Clustering - abrt/faf GitHub Wiki

Overview

Because of the way most programs work, slightly different backtraces (function call paths) can lead to the same end result - a crash caused by the same bug. Naturally, it makes sense to identify these and group them together. The purpose of the create-problems action is just that - to create these groups called Problems from backtraces associated with Reports.

Data model

uReports sent by ABRT client to FAF contain backtraces from multiple threads, with the only one we're concerned here being the crash thread. A Report object should contain exactly one backtrace (ReportBacktrace) associated with a crash thread (ReportBtThread where crashtread == True). Futher, ReportBacktraces have multiple ReportBtFrames which constitute the backtrace itself. The frames are ordered by ReportBtFrame.order.

The Report objects have a foreign key to a Problem object. This foreign key should point to the same Problem iff the underlying cause (the bug) of Reports is the same. Unfortunately this characteristic cannot be objectively verified, so we need to take a best-effort approach (dendrogram clusters with backtrace edit distance metric).

Implementation

The core of the clustering is implemented in the satyr library. The create-problems actions goes through the following steps:

  1. Load backtraces of the specified problem type (core, kerneloops etc.) from the database.
  2. Convert the backtraces to satyr backtraces.
  3. Quickly create buckets of at most 2000 backtraces.
  4. Call satyr clustering routines on each bucket separately.
  5. Retrieve the resulting clusters.
  6. Save clusters to the database, keeping the changes to a minimum.

Bucketing

See pyfaf.actins.create_problems.CreateProblems._create_clusters method for details. Note the terminology is a little confusing. Buckets are called clusters and backtraces threads.

Clustering

The clustering itself happens separately on each bucket of at most 2000 backtraces.

First satyr is used to compute distances between each of the backtraces in the cluster. The metric used is the Levenstein edit distance. This process has o(n^2) complexity, so that's why the bucketing is necessary.
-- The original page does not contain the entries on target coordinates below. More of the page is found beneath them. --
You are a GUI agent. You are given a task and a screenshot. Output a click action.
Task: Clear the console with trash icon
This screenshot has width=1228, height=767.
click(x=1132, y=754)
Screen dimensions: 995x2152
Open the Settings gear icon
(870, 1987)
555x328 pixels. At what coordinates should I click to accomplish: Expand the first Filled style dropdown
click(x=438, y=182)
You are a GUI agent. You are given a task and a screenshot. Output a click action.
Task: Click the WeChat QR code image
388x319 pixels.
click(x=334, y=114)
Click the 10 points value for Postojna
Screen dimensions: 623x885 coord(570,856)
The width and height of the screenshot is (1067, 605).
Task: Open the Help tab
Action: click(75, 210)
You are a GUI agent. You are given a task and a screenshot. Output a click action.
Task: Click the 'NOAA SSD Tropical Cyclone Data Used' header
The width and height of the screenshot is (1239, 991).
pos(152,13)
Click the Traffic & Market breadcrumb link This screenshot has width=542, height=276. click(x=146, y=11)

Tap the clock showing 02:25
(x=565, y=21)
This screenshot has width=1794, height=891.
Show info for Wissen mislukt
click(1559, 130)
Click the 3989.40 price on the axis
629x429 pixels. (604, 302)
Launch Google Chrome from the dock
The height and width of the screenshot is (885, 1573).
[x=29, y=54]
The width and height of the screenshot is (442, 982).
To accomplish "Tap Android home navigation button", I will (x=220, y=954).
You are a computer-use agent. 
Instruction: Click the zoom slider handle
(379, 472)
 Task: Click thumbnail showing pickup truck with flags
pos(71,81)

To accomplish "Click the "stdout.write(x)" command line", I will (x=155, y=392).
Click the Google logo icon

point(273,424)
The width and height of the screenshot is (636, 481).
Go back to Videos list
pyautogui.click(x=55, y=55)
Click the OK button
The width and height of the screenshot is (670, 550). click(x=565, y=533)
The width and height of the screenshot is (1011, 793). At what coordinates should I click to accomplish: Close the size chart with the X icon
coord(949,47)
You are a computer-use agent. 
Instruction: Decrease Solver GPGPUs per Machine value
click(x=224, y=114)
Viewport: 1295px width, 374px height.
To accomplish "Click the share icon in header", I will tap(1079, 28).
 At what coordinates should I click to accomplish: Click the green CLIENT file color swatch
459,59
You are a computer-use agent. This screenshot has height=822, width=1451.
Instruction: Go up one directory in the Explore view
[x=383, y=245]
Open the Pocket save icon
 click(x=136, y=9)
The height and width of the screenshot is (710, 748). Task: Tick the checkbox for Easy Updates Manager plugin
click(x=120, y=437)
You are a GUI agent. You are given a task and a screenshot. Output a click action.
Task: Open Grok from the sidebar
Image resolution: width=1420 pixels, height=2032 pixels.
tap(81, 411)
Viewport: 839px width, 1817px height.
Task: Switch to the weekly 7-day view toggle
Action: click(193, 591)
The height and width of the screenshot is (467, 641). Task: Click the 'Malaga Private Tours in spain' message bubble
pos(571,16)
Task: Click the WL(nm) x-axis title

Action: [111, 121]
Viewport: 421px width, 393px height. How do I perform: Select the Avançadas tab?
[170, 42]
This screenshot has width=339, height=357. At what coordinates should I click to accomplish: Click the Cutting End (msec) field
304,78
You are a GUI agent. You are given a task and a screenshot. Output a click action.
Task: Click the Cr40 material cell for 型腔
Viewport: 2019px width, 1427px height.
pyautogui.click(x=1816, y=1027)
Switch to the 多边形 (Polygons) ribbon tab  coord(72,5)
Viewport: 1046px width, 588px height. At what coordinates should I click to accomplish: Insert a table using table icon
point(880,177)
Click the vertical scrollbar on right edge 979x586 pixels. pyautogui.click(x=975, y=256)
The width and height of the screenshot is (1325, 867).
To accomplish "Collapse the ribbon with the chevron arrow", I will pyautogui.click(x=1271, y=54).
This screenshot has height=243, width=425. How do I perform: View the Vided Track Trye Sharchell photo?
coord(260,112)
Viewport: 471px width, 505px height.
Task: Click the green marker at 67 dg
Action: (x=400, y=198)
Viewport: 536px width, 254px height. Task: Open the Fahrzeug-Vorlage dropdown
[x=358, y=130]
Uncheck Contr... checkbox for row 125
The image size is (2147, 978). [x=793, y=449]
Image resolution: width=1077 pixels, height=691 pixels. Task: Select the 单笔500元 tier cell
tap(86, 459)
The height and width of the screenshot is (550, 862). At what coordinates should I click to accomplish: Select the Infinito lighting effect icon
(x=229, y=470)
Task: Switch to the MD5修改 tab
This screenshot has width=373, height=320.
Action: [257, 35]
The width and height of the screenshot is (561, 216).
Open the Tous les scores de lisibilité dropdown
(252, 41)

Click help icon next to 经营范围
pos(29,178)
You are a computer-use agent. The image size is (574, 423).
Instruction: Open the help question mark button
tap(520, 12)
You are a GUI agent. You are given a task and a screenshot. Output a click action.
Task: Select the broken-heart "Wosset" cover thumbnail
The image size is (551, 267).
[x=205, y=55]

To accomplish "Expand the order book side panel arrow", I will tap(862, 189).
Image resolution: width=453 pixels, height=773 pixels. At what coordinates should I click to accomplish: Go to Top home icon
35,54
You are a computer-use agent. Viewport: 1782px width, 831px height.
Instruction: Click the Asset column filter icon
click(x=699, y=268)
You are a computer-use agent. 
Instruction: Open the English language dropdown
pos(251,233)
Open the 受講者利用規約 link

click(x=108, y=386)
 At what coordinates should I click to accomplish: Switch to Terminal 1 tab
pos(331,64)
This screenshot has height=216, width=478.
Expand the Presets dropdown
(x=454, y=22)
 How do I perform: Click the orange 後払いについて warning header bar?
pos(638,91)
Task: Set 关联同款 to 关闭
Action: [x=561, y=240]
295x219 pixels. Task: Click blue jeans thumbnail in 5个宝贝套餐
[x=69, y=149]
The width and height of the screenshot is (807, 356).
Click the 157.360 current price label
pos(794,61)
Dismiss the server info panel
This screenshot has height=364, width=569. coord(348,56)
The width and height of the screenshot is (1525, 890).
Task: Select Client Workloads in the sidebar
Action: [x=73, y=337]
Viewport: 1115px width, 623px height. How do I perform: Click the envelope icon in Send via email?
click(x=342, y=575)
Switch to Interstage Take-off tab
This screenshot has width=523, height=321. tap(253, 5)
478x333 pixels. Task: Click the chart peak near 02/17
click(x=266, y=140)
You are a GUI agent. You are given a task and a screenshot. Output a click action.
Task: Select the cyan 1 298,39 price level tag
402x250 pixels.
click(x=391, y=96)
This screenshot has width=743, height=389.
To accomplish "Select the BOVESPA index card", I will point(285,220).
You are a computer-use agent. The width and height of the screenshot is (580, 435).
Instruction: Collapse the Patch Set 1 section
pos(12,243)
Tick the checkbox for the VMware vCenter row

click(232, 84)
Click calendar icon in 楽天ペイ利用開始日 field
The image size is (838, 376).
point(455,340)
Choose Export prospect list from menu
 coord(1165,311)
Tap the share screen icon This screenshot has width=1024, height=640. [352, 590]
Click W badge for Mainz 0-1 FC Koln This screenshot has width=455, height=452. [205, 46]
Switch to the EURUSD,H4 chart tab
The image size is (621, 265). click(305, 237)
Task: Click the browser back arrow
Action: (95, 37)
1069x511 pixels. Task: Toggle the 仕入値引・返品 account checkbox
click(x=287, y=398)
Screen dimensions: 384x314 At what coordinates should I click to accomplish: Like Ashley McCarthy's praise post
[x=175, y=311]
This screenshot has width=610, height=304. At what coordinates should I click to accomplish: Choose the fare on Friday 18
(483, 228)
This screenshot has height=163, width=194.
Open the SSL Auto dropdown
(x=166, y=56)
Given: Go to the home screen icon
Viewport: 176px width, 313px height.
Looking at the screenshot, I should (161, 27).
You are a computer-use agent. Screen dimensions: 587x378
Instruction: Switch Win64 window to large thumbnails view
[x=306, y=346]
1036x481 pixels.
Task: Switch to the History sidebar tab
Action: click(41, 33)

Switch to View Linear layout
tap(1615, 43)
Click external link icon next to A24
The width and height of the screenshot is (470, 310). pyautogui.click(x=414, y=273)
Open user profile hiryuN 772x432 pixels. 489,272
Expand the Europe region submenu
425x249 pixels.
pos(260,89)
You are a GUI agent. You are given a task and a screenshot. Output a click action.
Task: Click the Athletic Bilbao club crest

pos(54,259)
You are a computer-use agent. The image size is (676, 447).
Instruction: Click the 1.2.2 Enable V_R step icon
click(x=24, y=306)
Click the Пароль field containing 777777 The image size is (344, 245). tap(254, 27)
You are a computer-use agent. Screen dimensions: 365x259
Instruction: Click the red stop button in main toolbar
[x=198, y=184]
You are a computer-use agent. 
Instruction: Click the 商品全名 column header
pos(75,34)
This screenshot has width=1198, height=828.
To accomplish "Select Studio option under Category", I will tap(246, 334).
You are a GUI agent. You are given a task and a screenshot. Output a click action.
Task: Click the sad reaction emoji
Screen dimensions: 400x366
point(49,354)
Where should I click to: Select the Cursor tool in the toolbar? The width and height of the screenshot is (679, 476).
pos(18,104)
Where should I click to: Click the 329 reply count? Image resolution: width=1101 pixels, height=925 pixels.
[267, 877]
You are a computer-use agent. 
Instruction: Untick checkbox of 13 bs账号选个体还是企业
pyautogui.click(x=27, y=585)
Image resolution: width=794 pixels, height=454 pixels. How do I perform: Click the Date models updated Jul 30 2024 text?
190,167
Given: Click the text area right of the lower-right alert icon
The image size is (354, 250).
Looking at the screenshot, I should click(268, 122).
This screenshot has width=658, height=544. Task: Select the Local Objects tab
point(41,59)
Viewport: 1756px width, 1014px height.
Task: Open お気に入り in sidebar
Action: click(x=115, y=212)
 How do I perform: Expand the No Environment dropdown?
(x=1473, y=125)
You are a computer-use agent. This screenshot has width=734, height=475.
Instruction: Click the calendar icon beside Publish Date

Then satyr is used to create a dendrogram of the distances. The resulting cluster are formed by cutting off the dendrogram at 0.3.

Saving to the DB

The result of clustering is a list of lists of backtraces, e.g. [bt1,bt2], [bt3], [bt4,bt5](/abrt/faf/wiki/bt1,bt2],-[bt3],-[bt4,bt5), forming three problems. Imagine this is saved in the DB. Now a new backtrace bt6 appears that is similar to bt4 and bt5. The result of clustering should be [bt1,bt2], [bt3], [bt4,bt5,bt6](/abrt/faf/wiki/bt1,bt2],-[bt3],-[bt4,bt5,bt6). We need to save this result to the DB while changing the data as little as possible (And the changes should really be very small, I'd say 95% of problems should stay exactly the same). We need to keep the first two Problems intact and add the new backtrace to the third problem. (Note there is no direct connection between problems resulting from the clustering and Problems in the DB, i.e. the lists don't carry the DB Problem's id)

The _iter_problems takes care of this task. For it to work efficiently we need to keep the state of Problems before the clustering in the reuse_problems dict. The key of the dict is a tuple of sorted backtrace ids, the value is the DB Problem id. This way, perfect matches (the first two problems in our example) can be take care of in constant time by looking up the key. If the key is not found, the best match is used, but to get it, all problems in the previous DB state must be iterated, which is slower. Refer to the _iter_problems method code and comments for details.